Neither party cites any authority directly supporting their respective positions and for the reasons that follow, we are not persuaded the trial court erred.
The on-bail enhancement under section 12022.1 goes to the nature of the offender and is added only once to the aggregate sentence. (People v. Augborne (2002) 104 Cal.App.4th 362, 377; accord, People v. McNeely (1994) 28 Cal.App.4th 739, 743; People v. Mackabee, supra, 214 Cal.App.3d at pp. 1261-1262; People v. Warinner, supra, 200 Cal.App.3d at p. 1356; see People v. Williams (2004) 34 Cal.4th 397, 402.) Moreover, section 654 does not apply in this context. (People v. Walker (2002) 29 Cal.4th 577, 589; People v. Warinner, supra, at p. 1355.) As the California Supreme Court has explained, "a section 12022.1 enhancement turns on the status of a defendant as a repeat offender, not on what the defendant did when committing the current crime, i.e., the secondary offense. [Citations.] Because a section 12022.1 enhancement does not punish a defendant for his or her conduct while committing an offense (here, willfully failing to appear in court as required in violation of section 1320.5), but rather punishes the defendant for his or her status as a repeat offender while on bail, the enhancement does not constitute punishment of an act or omission within the meaning of section 654." (People v.
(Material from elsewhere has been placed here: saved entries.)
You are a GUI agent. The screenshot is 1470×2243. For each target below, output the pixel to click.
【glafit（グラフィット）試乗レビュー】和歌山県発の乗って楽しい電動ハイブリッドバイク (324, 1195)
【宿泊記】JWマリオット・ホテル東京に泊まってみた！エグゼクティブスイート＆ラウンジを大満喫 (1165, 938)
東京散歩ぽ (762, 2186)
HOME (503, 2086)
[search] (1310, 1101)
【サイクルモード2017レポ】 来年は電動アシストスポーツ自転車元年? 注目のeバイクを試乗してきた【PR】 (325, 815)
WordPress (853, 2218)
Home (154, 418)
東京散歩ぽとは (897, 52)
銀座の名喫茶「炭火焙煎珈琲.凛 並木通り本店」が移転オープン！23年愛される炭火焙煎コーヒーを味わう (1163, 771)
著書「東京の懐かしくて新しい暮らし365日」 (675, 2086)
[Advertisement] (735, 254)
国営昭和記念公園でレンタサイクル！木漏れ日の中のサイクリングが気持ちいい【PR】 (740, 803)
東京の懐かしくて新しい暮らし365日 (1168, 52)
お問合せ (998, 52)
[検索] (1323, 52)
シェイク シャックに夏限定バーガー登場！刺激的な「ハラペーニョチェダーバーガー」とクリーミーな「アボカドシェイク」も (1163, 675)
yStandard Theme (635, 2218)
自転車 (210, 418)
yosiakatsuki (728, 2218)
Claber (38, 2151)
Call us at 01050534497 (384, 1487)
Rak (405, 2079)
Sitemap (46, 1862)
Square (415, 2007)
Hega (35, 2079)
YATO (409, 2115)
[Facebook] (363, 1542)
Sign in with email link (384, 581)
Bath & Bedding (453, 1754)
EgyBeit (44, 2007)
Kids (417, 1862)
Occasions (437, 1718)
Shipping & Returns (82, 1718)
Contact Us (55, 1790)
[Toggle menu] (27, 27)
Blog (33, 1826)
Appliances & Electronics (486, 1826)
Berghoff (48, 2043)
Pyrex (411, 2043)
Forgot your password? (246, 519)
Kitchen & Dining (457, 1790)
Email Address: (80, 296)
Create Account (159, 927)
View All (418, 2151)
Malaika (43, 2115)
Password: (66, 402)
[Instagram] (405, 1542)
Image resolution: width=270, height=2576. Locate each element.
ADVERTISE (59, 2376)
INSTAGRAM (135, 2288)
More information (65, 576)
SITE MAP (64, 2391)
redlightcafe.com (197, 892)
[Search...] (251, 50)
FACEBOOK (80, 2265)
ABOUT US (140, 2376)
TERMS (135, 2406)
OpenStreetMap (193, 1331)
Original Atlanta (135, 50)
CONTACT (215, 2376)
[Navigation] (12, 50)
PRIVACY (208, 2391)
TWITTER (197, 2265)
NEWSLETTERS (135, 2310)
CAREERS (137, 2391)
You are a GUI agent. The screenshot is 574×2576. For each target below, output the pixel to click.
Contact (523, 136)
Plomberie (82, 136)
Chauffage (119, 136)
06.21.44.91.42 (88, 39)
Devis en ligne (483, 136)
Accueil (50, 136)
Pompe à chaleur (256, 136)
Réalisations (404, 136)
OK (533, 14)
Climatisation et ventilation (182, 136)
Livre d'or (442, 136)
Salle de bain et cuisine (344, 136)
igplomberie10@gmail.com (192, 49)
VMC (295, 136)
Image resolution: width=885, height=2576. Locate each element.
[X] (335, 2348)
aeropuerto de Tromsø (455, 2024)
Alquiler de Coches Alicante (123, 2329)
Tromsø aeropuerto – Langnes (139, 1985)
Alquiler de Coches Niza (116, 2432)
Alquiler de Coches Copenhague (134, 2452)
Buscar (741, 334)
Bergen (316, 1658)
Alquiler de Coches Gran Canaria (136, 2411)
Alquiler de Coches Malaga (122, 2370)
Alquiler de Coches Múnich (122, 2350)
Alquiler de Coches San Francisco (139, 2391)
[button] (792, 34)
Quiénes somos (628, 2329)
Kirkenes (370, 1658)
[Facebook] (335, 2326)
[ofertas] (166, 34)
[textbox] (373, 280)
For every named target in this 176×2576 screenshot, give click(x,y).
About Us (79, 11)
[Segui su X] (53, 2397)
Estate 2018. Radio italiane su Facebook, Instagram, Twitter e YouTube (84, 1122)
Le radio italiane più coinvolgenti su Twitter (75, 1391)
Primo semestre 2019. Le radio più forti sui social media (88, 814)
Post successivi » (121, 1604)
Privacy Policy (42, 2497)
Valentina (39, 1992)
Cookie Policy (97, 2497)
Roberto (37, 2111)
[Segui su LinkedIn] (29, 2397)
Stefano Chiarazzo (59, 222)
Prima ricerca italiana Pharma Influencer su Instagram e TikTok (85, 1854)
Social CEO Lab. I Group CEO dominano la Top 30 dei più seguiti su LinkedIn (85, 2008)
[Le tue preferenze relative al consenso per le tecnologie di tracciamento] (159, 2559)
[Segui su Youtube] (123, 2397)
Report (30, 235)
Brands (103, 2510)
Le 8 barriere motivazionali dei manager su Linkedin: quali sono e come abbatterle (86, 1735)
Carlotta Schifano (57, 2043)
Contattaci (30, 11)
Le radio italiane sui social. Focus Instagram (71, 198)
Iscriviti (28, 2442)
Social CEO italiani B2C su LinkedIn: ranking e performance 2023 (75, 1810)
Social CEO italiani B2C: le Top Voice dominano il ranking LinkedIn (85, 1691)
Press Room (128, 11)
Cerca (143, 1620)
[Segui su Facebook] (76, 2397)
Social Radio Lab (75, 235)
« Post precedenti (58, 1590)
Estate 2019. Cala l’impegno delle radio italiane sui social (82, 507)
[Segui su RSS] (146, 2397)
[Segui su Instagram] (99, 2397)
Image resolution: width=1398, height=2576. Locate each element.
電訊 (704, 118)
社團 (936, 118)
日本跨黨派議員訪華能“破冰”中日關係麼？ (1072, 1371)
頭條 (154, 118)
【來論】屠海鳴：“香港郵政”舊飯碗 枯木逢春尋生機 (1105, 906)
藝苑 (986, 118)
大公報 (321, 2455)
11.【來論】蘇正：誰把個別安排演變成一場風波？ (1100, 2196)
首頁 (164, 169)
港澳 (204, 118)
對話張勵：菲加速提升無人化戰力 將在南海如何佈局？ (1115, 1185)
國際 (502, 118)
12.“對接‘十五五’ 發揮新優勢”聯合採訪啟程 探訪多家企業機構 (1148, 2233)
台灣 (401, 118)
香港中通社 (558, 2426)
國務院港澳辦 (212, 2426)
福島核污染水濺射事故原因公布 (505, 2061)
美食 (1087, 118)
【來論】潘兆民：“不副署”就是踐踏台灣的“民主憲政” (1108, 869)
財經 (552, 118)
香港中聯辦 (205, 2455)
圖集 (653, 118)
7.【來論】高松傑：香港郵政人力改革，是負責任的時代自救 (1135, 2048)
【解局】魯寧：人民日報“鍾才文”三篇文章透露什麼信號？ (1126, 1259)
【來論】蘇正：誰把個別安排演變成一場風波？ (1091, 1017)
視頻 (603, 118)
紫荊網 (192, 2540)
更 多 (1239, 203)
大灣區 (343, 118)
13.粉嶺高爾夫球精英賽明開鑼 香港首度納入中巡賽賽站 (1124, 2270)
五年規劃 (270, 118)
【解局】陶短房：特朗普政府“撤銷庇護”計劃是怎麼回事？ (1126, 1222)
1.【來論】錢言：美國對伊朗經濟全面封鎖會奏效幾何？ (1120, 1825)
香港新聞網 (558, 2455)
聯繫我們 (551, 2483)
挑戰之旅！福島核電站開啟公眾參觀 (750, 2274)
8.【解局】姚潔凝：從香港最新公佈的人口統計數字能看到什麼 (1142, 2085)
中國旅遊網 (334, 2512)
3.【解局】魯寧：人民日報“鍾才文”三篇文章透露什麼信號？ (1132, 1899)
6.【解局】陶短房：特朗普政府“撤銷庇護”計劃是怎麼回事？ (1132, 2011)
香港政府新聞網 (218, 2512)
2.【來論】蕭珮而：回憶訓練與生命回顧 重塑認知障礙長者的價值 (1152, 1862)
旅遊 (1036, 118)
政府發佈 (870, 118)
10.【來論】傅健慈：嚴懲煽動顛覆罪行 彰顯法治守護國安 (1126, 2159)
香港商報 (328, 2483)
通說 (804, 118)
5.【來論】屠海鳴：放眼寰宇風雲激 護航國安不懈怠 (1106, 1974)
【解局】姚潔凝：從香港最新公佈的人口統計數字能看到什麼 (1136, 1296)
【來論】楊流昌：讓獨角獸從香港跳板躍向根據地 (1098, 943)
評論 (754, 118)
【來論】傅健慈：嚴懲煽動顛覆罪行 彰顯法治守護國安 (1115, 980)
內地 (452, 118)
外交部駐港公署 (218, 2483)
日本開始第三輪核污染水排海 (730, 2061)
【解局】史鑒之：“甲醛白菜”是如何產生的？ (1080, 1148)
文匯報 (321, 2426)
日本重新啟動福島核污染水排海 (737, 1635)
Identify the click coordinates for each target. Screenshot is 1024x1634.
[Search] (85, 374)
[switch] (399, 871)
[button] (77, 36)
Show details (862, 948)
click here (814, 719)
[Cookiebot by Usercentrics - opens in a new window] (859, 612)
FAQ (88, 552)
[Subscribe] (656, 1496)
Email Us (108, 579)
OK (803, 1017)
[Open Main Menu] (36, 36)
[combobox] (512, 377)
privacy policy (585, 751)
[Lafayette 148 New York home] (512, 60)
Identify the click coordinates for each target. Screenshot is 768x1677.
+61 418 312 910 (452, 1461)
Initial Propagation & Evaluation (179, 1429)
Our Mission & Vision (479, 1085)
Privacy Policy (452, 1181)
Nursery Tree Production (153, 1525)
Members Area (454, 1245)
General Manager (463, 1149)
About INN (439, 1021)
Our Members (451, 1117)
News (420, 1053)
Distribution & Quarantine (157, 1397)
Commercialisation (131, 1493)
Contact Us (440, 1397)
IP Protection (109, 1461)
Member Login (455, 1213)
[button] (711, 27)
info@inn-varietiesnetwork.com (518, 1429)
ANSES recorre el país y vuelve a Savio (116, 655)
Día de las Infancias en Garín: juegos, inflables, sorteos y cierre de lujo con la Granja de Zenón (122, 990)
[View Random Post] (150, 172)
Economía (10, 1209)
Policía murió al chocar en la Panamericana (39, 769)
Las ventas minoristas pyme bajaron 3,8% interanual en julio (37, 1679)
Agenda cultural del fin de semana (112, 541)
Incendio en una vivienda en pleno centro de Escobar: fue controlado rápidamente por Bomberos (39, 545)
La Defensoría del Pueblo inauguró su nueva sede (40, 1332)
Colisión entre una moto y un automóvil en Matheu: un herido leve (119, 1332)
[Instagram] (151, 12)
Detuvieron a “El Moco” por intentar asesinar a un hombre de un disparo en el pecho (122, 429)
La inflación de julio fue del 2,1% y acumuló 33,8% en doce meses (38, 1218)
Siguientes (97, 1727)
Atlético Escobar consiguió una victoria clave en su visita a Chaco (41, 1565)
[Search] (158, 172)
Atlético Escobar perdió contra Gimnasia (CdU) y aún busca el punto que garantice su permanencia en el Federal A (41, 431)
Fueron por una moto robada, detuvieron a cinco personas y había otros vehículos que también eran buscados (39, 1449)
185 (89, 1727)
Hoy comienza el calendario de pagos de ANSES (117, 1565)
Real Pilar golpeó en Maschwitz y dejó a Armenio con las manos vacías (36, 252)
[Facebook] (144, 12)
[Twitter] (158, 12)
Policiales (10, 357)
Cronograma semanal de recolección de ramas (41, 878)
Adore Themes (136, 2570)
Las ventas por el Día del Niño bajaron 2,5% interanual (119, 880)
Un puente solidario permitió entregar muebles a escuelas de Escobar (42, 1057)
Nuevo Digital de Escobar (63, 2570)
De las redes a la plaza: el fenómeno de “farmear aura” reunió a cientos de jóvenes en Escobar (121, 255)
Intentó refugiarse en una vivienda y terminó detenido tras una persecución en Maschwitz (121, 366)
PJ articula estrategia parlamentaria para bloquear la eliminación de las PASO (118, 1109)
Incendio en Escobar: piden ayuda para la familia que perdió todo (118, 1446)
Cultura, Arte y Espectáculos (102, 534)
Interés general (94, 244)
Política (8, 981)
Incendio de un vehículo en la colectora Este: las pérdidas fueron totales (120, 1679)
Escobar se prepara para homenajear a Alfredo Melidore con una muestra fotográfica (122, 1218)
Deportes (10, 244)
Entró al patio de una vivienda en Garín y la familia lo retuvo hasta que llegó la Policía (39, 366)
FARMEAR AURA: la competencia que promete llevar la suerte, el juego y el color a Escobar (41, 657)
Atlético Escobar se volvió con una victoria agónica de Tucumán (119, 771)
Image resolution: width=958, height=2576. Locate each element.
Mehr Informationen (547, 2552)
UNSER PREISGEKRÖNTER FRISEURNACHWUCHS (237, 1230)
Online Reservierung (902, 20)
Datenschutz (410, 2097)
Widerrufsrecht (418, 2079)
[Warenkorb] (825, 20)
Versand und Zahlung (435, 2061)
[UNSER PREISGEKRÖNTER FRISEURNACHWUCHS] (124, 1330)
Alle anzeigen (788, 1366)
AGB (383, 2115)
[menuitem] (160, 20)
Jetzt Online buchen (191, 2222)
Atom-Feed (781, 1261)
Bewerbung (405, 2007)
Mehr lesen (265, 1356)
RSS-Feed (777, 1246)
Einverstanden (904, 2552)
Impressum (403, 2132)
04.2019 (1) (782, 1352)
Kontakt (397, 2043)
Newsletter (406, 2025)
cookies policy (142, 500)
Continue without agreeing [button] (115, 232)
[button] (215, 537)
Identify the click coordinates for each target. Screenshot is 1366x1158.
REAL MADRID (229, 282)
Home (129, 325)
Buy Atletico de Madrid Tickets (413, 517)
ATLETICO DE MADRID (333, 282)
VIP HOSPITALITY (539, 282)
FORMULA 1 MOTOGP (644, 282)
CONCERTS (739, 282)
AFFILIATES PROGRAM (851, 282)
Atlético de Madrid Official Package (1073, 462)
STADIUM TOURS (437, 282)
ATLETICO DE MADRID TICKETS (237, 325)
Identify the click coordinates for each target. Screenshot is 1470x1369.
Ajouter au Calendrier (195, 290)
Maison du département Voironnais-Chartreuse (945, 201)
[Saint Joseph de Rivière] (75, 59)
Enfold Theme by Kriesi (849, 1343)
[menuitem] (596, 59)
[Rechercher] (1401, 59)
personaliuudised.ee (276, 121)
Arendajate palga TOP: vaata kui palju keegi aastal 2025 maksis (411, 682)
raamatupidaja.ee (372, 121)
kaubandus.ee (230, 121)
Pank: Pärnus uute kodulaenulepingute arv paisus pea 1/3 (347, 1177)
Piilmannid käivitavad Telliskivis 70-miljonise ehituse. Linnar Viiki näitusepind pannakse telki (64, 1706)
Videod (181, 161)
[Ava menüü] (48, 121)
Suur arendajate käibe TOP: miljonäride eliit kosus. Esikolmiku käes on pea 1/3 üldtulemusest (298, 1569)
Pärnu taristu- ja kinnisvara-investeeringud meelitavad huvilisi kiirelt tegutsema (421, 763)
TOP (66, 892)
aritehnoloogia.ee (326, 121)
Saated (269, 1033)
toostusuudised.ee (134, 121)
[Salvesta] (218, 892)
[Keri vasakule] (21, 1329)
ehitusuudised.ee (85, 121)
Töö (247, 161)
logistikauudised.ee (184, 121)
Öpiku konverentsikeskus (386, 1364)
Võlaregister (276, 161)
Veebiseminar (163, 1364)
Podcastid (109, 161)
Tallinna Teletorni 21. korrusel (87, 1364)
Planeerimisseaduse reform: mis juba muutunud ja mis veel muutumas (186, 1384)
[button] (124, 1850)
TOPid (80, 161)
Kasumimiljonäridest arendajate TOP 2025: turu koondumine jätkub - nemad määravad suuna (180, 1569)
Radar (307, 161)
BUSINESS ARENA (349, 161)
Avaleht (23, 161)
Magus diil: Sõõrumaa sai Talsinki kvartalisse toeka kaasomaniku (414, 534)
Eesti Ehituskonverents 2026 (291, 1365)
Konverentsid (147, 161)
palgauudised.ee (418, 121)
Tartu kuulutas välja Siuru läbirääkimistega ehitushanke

Walker, supra, 29 Cal.4th at p. 589.)
Multiple enhancements may be imposed where the defendant commits multiple secondary offenses while on release from custody in more than one primary case. (People v. Mackabee (1989) 214 Cal.App.3d 1250, 1261-1262; People v. Warinner (1988) 200 Cal.App.3d 1352, 1355-1356.) Here, however, defendant committed the secondary offenses while on bail in only one primary case.
Although defendant committed three secondary offenses, he did so while out on bail on only one primary case. The trial court therefore properly imposed only one enhancement on the aggregate sentence and we reject the parties' claim of error. (People v. Walker, supra, 29 Cal.4th at p. 589; People v. Augborne, supra, 104 Cal.App.4th at p. 377.)
DISPOSITION
In case No. BF163615A, the judgment is conditionally reversed with directions to the trial court to (1) order disclosure of the complainant's name, address, and telephone number in complaint No. CC-2016-011 and (2) allow defendant a reasonable opportunity to investigate the newly disclosed information and determine whether it would have led to any relevant and admissible evidence he could have presented at trial. If defendant can demonstrate he was prejudiced by the denial of this discovery, the trial court must order a new trial. If defendant cannot demonstrate prejudice as a result of the denial of discovery, the judgment is to be reinstated.
In case No. BF164300A, the judgment is modified to reflect the imposition of the middle term of two years for identity theft (count 2), stayed under section 654. The trial court shall amend its records to reflect this modification. Judgment in case No. BF164300A is otherwise affirmed.